SUPPLIED ENTRIES =>
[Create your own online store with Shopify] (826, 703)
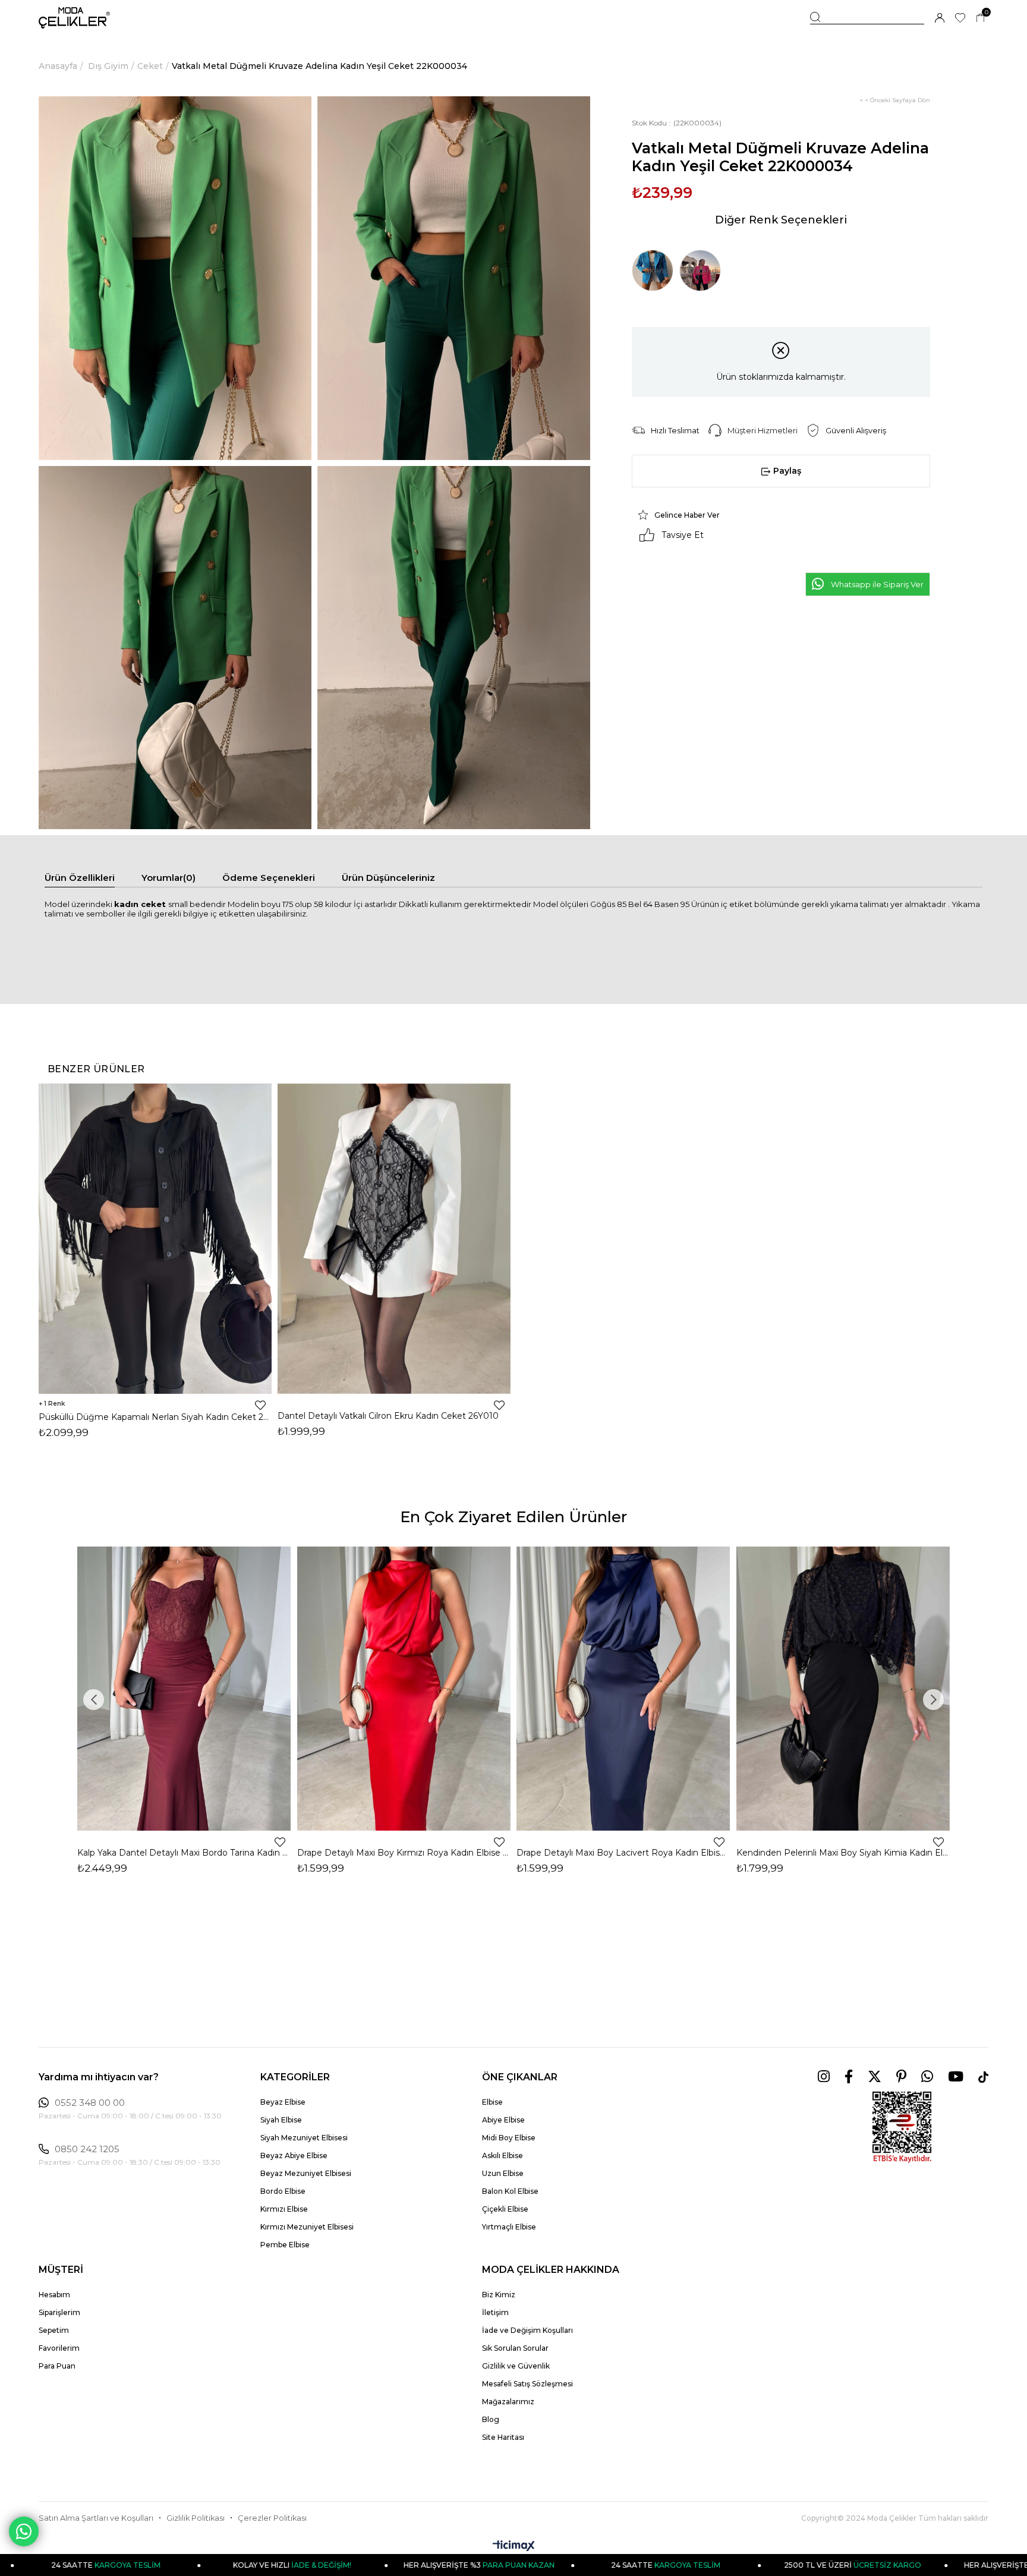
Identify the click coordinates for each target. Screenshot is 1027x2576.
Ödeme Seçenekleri (268, 877)
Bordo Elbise (282, 2191)
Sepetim (54, 2330)
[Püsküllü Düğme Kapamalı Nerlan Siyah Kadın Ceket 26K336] (155, 1238)
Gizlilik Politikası (195, 2518)
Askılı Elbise (502, 2155)
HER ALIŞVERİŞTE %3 (358, 2565)
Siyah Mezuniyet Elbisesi (304, 2137)
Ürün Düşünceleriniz (388, 877)
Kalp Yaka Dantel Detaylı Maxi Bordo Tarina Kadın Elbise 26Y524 (184, 1852)
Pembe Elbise (285, 2244)
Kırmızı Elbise (284, 2209)
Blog (490, 2419)
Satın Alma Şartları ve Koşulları (96, 2518)
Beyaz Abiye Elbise (293, 2155)
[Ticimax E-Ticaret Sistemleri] (514, 2546)
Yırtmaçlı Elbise (509, 2226)
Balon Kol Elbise (510, 2191)
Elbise (492, 2102)
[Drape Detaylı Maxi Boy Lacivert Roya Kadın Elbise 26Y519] (623, 1689)
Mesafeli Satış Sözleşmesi (527, 2383)
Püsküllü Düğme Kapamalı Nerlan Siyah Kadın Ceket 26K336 (155, 1417)
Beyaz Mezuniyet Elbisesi (305, 2173)
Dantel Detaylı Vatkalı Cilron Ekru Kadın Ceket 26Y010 (388, 1415)
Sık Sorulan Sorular (515, 2348)
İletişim (495, 2312)
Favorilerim (59, 2348)
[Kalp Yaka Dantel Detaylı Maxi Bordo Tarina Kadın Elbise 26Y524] (184, 1689)
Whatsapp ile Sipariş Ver (877, 584)
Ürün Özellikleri (80, 877)
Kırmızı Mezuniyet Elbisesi (307, 2226)
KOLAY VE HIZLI (173, 2565)
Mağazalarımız (508, 2401)
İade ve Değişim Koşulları (527, 2330)
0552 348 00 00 (90, 2103)
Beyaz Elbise (282, 2102)
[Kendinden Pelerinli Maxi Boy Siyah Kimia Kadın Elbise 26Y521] (843, 1689)
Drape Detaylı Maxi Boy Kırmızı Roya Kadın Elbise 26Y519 (404, 1852)
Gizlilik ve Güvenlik (516, 2365)
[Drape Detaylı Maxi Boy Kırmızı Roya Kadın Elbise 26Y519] (404, 1689)
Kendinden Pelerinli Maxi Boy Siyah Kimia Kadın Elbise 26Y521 (843, 1852)
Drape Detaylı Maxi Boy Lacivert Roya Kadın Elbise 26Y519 (623, 1852)
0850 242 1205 (87, 2149)
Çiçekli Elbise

TASK DIRECTIONS =>
Reproduce every line of the material above that has the string "Drape".

TASK RESPONSE =>
[Drape Detaylı Maxi Boy Lacivert Roya Kadın Elbise 26Y519] (623, 1689)
Drape Detaylı Maxi Boy Kırmızı Roya Kadın Elbise 26Y519 (404, 1852)
[Drape Detaylı Maxi Boy Kırmızı Roya Kadın Elbise 26Y519] (404, 1689)
Drape Detaylı Maxi Boy Lacivert Roya Kadın Elbise 26Y519 (623, 1852)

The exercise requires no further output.